Document section:
Segment Open
Turing Award Anoints First Female Recipient

A woman has been named the honorary of the prestigious A.M. Turing Award, essentially the Nobel Prize of the computing industry, for the first time in its 41-year history.

Given by the ACM (Association for Computing Machinery), which strives to advance computing as a science and a professions, the award is accompanied by a prize of $100,000.

It is given to an individual selected for contributions of a technical nature made the computer community. Financial support of the Turing Award is provided by Intel.

The 2006 recipient, Frances E. Allen, has been presented with the award for her pioneering contributions to the theory and practice of optimizing compiler techniques that laid the foundation for modern optimizing compilers and automatic parallel execution.

After graduating from Albany State Teachers College with a bachelor’s degree in mathematics in 1954, Allen earned a master’s in math at the University of Michigan in 1957, and began teaching in upstate New York.

Allen joined IBM’s T. J. Watson Research Center in later that year, to teach FORTRAN, a revolutionary high-level programming language, to the scientists at IBM.

In 1984, she formed the PTRAN (Parallel TRANslation) group to study the issues involved in compiling for parallel machines; it was considered one of the top research groups in the world focused on this issue.

“Fran Allen’s work on the Parallel TRANslation project built on her earlier work on program optimization,” said Andrew A. Chien, Intel’s Vice President of Research.

Click here to read more about PGI’s FORTRAN compiler for Visual Studio.

“Over the years, this foundation has enabled the advance of programming-productivity based on the co-evolution of higher level programming language and optimization technologies. It is particularly timely that this award comes as parallel computing is becoming an element of the most pervasive of computing platforms—laptop and desktop personal computers—and the opportunities for new and important contributions to parallel programming and efficient implementation abound.”

In addition, Allen made fundamental contributions to the theory and practice of program optimization, which have contributed to advances in the use of high performance computers for solving problems from weather forecasting to DNA matching and national security functions.

In 1989, Allen became the first woman to be recognized as an IBM Fellow, and was also the president of the IBM Academy of Technology. Now an IBM Fellow Emerita after retiring from IBM 2002, she teaches at the T.J. Watson Research Center.
Segment Closed
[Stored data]
Segment Open
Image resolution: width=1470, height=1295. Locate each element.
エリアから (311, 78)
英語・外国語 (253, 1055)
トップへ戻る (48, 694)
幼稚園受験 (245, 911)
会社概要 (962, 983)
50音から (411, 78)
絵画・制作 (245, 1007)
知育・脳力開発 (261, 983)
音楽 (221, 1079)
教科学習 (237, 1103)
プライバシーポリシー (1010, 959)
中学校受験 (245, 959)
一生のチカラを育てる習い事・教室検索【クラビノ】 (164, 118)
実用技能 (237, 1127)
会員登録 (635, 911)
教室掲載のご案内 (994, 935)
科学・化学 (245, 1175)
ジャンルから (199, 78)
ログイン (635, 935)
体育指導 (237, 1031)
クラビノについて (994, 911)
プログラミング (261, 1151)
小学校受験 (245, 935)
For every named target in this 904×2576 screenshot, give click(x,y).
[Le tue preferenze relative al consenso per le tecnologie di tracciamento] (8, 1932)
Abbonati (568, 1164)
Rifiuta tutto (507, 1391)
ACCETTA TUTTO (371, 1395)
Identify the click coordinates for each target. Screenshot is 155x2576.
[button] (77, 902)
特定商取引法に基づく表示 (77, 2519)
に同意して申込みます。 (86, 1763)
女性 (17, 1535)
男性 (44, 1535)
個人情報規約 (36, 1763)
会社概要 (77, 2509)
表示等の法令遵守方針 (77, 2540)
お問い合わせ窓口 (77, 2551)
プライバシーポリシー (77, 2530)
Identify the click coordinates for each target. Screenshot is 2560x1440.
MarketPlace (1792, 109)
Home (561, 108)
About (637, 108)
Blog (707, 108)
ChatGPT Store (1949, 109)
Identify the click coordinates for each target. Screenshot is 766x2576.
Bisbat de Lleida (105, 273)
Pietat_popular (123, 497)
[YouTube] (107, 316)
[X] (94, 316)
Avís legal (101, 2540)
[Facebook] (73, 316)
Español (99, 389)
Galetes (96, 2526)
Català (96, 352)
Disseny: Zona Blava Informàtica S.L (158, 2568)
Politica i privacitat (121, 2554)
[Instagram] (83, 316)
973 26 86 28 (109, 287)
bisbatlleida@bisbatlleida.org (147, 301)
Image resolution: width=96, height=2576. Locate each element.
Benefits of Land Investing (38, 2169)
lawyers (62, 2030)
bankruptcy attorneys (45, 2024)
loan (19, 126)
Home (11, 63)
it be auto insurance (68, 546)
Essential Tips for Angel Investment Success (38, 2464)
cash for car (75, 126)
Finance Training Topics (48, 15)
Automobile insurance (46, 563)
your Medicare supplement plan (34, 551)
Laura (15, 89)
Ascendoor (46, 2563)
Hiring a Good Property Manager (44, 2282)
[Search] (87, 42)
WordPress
Segment Closed
Instructions to follow: Copy everything in the Turing Award article from "Allen joined IBM’s" down to "on this issue.", substituting "researchers" for "scientists".

Solution to the exercise:
Allen joined IBM’s T. J. Watson Research Center in later that year, to teach FORTRAN, a revolutionary high-level programming language, to the researchers at IBM.

In 1984, she formed the PTRAN (Parallel TRANslation) group to study the issues involved in compiling for parallel machines; it was considered one of the top research groups in the world focused on this issue.